### [What is expected]
Search the records for the word "Task" and report each line that has it.

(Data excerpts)
========

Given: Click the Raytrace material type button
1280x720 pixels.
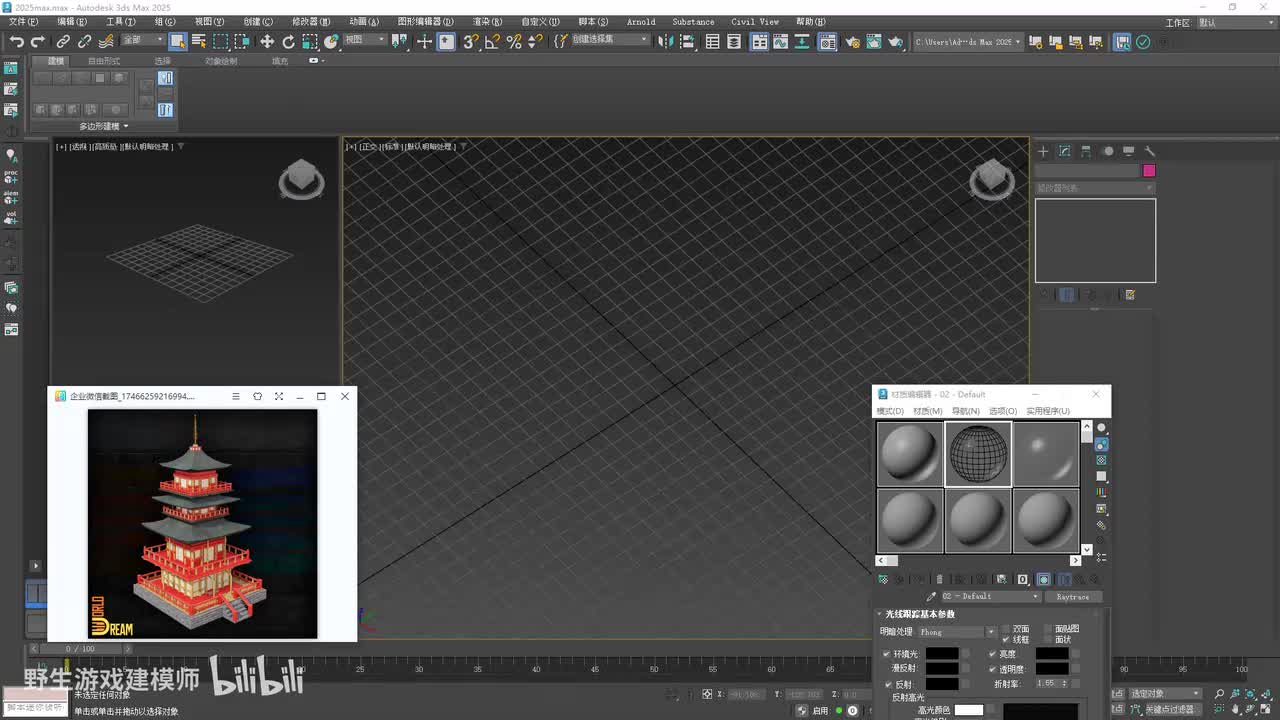Looking at the screenshot, I should [1072, 597].
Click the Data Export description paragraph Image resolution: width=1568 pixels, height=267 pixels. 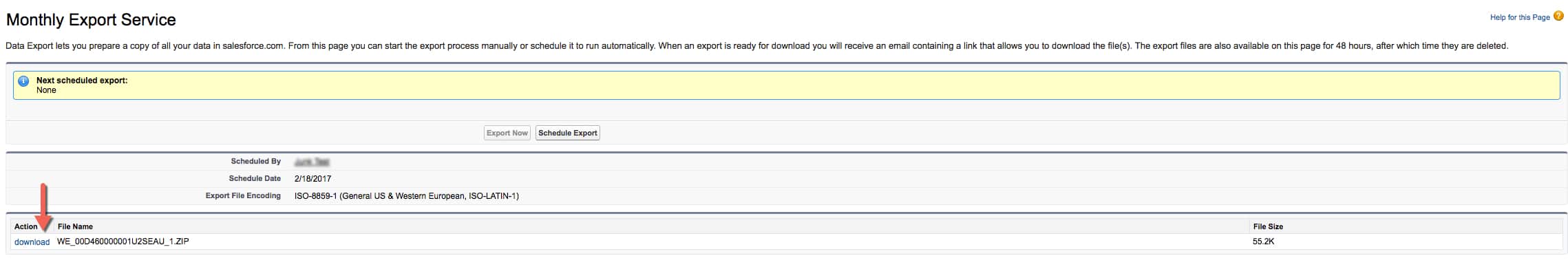(x=756, y=46)
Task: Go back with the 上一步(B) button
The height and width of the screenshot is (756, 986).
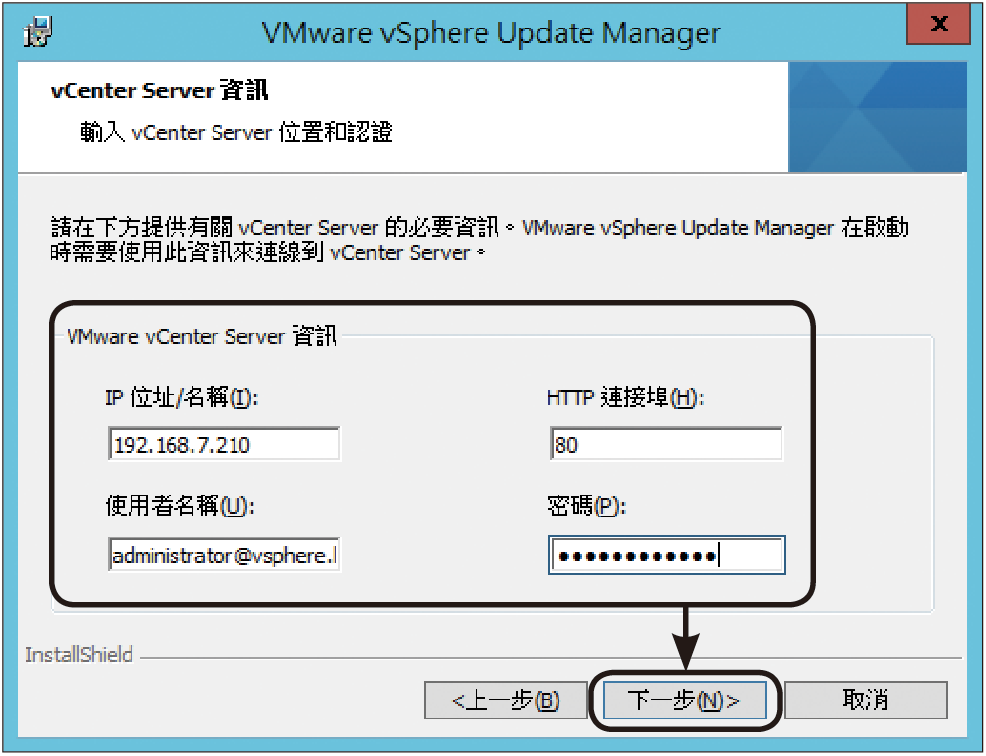Action: click(506, 700)
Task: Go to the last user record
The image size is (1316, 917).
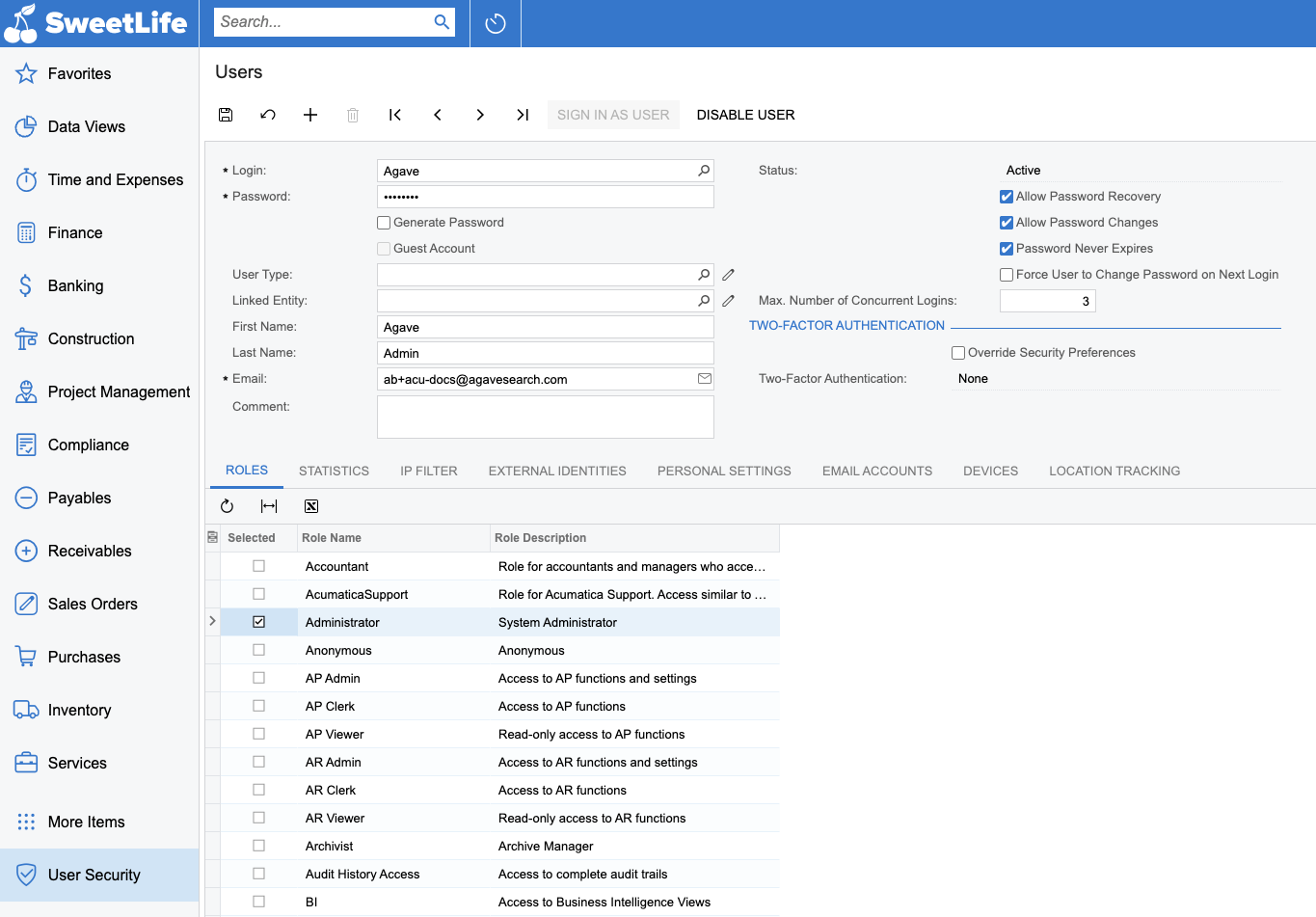Action: 523,115
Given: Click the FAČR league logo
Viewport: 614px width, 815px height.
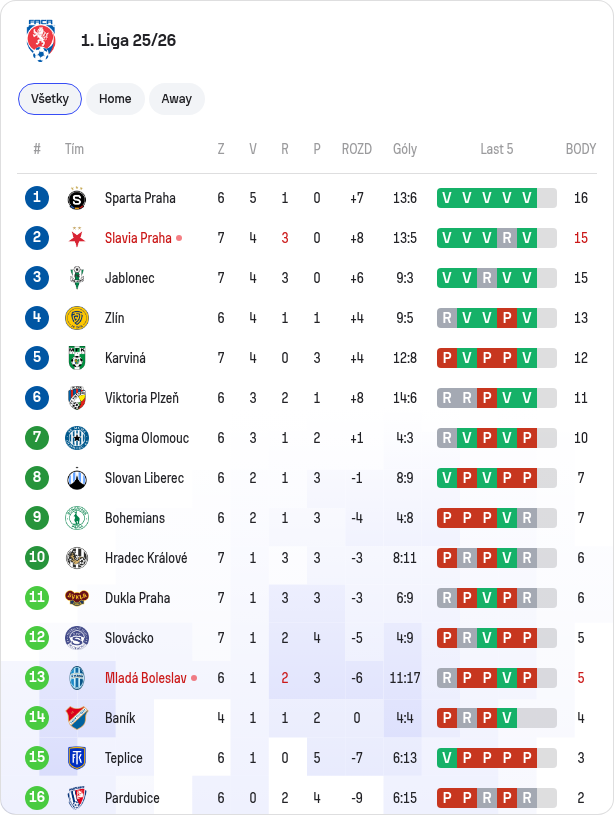Looking at the screenshot, I should [x=41, y=41].
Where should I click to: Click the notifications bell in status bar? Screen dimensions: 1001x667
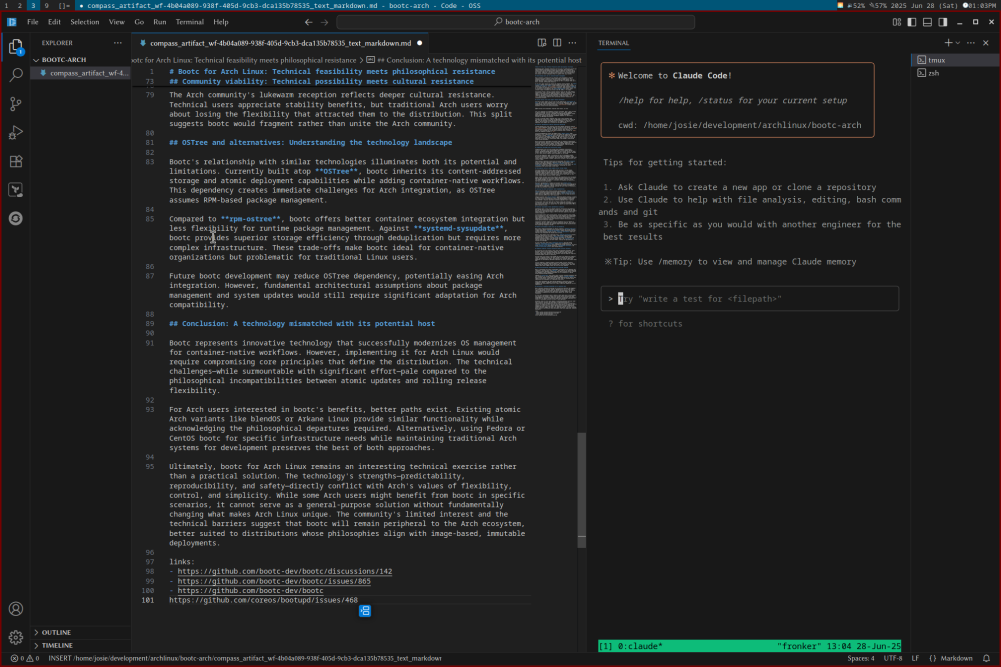(987, 658)
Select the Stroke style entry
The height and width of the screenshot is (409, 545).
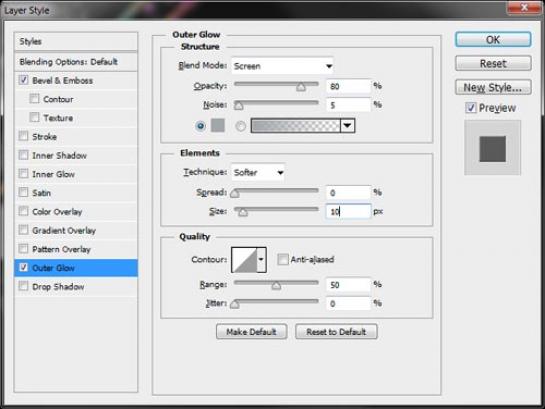pyautogui.click(x=76, y=137)
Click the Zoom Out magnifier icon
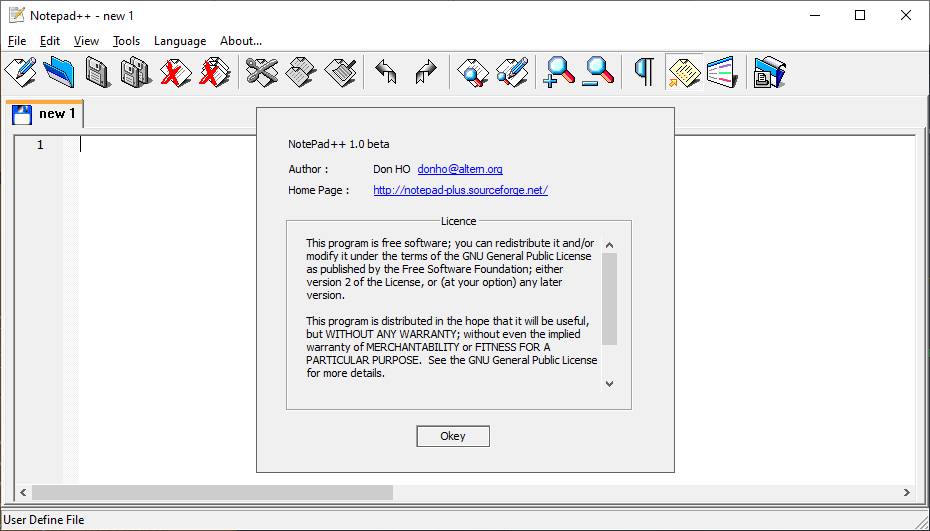 tap(598, 72)
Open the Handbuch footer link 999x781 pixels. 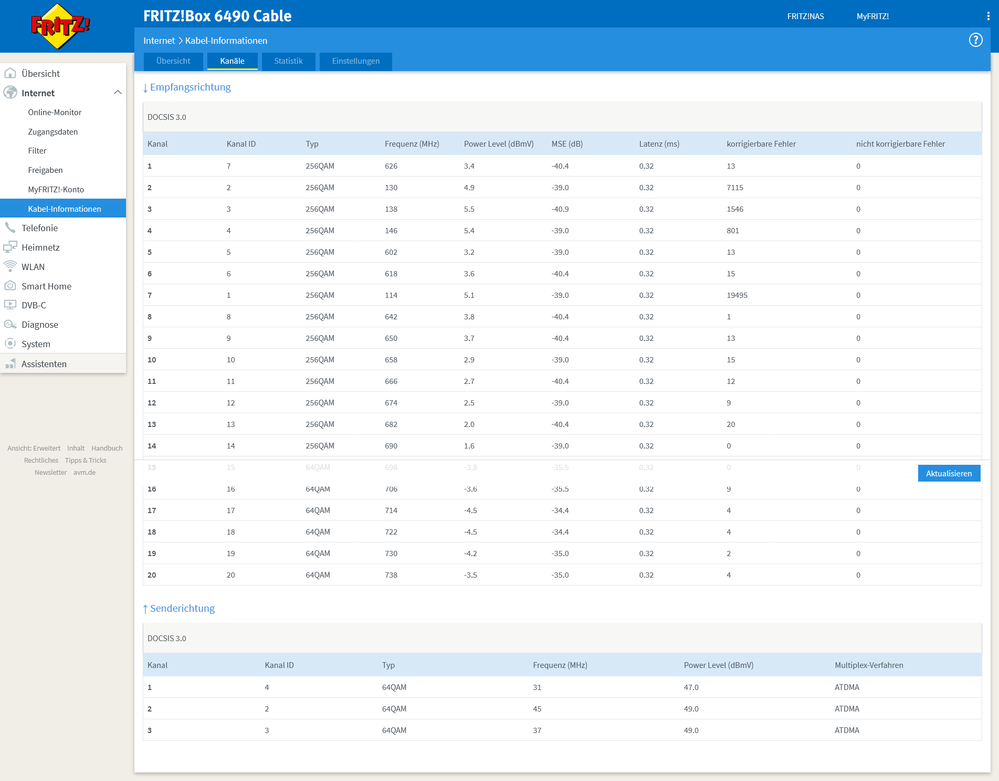pos(107,448)
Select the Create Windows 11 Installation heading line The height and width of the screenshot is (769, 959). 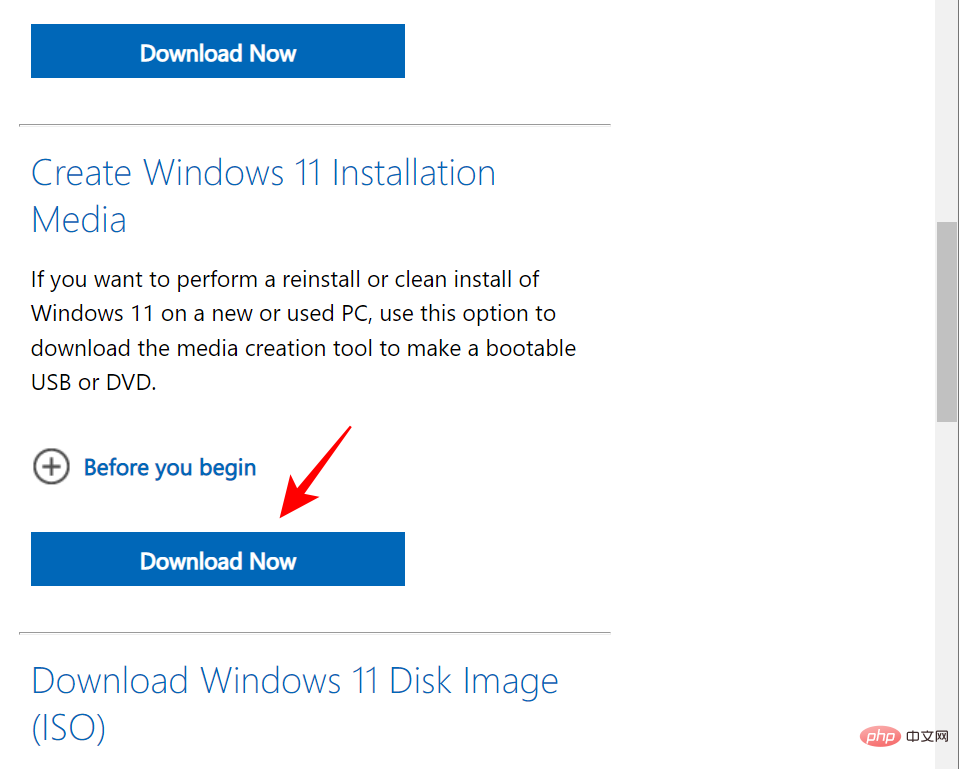(264, 173)
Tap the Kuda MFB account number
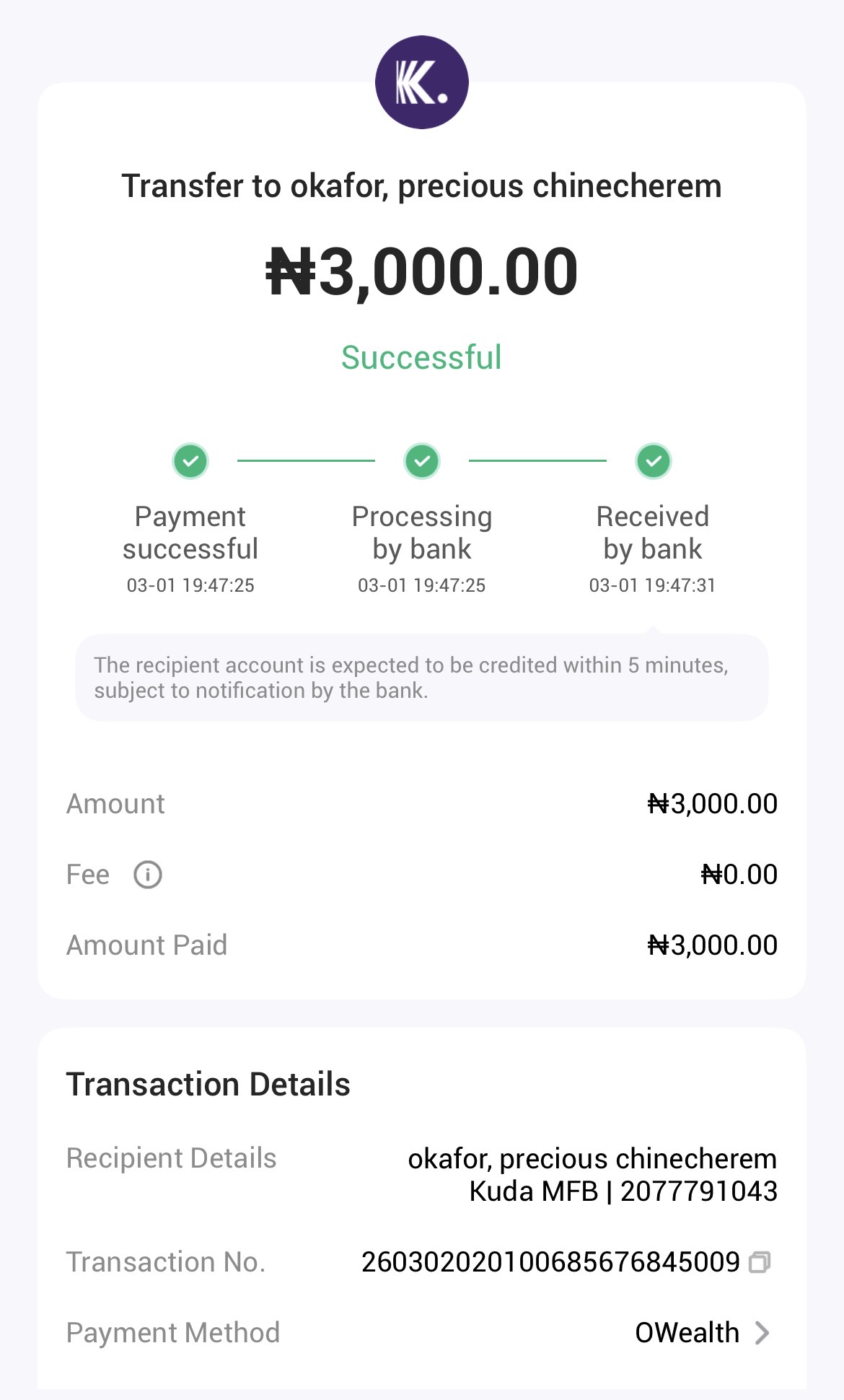 click(698, 1191)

========

### [Solution]
Task: Go back with the 上一步(B) button
Task: Go to the last user record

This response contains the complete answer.